This film captivated me when I first viewed it 10 years ago and continues to do so. It captured the sense of living in a hostile world, evident to any feminist or woman who has suffered at the hands of patriarchy, the system, 'the man' or possibly even the US 'just us' system.
It makes obvious the masculinist basis of language and the inability of some women to describe their experience of oppression within social systems that utilize languages designed and created to express the dominant position.
This film is powerful, and in my experience, confuses only those that have no empathy with the experiences of any of the main characters; namely men.
Comments like those of Brian-343 quoted below miss the moral statement of the film, that patriarchal systems of dominance are SO destructive to some that it literally drives them to insanity (backed up by medical evidence of rates of mental illness in women only being equalled by those of men in times of extreme stress and distress: wartime).

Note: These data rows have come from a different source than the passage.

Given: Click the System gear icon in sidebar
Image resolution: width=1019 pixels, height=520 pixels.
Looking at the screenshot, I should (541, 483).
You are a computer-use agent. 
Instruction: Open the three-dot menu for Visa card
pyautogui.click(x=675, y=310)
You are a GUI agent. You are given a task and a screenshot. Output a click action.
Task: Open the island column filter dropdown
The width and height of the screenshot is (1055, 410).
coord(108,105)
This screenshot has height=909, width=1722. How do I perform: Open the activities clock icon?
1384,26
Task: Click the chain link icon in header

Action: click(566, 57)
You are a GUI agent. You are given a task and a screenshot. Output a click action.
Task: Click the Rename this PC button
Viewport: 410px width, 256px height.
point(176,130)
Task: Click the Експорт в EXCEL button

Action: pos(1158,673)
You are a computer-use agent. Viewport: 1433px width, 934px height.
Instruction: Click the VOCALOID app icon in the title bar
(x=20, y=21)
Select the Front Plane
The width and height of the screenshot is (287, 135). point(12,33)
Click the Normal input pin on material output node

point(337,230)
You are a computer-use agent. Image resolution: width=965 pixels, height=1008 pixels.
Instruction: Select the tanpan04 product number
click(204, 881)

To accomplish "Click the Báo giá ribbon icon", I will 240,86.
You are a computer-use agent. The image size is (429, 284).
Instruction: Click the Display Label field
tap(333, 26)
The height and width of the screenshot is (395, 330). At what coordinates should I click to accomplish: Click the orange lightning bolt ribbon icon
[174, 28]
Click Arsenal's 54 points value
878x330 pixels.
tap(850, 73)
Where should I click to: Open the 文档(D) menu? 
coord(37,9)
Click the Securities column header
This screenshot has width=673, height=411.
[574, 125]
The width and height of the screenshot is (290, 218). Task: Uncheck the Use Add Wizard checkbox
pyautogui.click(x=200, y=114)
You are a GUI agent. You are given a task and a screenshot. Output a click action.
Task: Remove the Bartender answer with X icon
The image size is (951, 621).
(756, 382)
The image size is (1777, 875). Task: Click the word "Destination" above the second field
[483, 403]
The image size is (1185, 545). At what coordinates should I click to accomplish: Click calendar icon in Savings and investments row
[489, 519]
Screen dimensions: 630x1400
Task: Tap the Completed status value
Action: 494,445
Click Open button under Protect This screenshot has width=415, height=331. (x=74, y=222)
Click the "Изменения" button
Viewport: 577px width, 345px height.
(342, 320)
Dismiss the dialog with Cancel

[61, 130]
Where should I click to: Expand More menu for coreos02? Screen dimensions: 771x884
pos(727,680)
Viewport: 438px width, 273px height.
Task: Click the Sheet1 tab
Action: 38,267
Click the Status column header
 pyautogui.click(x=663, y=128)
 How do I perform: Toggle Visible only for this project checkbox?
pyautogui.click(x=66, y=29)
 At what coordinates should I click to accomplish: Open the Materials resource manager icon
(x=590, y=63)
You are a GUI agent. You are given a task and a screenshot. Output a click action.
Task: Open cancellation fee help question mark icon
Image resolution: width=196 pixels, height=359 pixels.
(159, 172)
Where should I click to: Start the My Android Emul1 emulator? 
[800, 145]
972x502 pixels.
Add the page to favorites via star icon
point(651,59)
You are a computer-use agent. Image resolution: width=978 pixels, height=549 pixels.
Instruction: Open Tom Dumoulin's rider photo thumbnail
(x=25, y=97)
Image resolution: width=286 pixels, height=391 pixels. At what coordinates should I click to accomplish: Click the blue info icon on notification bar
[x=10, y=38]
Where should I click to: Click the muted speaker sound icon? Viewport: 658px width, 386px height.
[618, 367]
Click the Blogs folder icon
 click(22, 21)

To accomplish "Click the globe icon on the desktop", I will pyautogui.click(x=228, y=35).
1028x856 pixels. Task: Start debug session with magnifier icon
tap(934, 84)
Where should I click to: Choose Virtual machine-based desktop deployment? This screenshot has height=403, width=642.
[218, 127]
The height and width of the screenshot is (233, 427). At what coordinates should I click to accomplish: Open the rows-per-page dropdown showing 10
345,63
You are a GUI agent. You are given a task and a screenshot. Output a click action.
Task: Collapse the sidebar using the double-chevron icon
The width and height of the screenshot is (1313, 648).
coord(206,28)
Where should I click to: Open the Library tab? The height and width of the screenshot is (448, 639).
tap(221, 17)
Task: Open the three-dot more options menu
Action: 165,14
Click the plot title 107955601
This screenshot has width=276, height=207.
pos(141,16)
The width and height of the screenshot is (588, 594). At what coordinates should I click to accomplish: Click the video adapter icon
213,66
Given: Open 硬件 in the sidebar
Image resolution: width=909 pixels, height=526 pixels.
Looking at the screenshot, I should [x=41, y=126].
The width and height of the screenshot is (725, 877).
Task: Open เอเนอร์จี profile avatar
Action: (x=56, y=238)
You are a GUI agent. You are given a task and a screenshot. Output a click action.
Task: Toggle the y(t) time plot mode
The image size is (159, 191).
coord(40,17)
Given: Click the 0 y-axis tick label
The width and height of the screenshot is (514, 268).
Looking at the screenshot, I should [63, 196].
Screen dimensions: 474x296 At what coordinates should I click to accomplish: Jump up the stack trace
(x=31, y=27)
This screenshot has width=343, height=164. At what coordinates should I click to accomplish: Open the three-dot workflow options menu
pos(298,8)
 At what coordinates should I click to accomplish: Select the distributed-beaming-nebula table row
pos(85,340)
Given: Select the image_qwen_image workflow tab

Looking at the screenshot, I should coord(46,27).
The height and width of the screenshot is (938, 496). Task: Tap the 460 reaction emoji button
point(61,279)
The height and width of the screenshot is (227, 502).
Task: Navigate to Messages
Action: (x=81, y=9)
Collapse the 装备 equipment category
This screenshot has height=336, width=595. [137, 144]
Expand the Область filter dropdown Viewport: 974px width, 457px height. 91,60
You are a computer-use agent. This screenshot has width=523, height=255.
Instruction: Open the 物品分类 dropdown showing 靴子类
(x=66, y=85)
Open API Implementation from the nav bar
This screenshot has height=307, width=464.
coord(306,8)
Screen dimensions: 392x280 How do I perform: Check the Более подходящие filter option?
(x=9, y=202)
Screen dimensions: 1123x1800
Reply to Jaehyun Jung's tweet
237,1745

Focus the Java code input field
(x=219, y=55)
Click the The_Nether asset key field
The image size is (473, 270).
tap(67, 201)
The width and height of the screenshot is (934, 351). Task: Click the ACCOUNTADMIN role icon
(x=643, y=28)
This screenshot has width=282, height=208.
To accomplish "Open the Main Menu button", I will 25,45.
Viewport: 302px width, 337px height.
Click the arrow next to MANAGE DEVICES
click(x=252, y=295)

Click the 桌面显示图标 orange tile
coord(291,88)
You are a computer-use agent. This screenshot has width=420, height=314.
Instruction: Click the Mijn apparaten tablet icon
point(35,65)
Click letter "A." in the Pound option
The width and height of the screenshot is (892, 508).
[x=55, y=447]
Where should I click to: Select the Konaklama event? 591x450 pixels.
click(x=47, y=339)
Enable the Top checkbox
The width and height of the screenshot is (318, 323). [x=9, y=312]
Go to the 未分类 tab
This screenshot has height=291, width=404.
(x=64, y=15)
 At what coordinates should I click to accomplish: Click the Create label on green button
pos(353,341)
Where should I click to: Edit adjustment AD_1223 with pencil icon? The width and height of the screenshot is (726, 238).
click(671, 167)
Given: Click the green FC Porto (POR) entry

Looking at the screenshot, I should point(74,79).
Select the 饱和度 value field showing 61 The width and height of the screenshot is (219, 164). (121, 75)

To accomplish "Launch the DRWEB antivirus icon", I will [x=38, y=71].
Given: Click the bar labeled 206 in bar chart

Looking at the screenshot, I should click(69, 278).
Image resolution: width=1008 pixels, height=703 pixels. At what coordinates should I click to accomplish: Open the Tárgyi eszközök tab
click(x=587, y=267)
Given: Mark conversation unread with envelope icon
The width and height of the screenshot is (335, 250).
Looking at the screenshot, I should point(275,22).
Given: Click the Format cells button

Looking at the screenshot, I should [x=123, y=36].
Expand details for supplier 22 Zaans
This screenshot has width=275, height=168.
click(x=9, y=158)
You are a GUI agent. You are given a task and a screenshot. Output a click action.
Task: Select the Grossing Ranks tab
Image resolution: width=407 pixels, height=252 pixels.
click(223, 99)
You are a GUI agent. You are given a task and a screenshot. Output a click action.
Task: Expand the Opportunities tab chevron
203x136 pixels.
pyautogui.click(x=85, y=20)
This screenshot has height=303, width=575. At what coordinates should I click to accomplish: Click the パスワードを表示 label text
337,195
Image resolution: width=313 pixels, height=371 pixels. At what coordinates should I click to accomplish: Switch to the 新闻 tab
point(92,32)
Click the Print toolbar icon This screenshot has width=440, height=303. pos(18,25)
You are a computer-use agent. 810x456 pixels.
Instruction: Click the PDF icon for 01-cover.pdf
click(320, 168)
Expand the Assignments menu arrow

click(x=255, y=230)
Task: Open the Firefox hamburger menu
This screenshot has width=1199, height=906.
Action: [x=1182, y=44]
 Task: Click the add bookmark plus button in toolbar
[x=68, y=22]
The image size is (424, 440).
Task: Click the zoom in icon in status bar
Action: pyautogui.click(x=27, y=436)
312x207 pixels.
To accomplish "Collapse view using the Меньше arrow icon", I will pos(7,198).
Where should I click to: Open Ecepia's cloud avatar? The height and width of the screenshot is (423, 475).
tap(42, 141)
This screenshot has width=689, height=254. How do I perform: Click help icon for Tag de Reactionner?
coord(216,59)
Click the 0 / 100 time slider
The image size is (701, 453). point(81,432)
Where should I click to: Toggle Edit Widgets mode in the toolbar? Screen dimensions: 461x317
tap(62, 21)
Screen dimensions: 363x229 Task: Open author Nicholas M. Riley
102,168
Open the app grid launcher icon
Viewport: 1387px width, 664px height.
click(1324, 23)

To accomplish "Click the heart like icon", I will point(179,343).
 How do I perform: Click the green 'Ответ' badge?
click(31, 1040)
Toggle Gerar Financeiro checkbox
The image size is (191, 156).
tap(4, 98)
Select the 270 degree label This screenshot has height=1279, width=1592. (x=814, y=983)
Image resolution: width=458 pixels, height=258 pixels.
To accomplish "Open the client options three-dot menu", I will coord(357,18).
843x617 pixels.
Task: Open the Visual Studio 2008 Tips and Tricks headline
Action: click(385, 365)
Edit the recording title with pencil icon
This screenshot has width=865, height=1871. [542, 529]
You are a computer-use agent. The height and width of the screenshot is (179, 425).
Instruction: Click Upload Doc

'Did it seem like they answered the question why they did it? I didn't think so. I was left with a weak canned answer. It was just "they were oppressed by the patriarchal society, so they have a reason to kill." What? Do you kill a person based on your whim just because that person is a part of a group of people who "generally" oppresses you? I think the filmmaker failed to make her big moral statement - you don't excuse a criminal instantly because they were supposedly oppressed.'
The film doesn't excuse the murder. It demonstrates the reasons for it. The female protagonists do not escape punishment although Gorris does posit incarceration as preferable to their previous existences; marriage or servitude.
It is a crying shame that this film has not been transcribed onto DVD.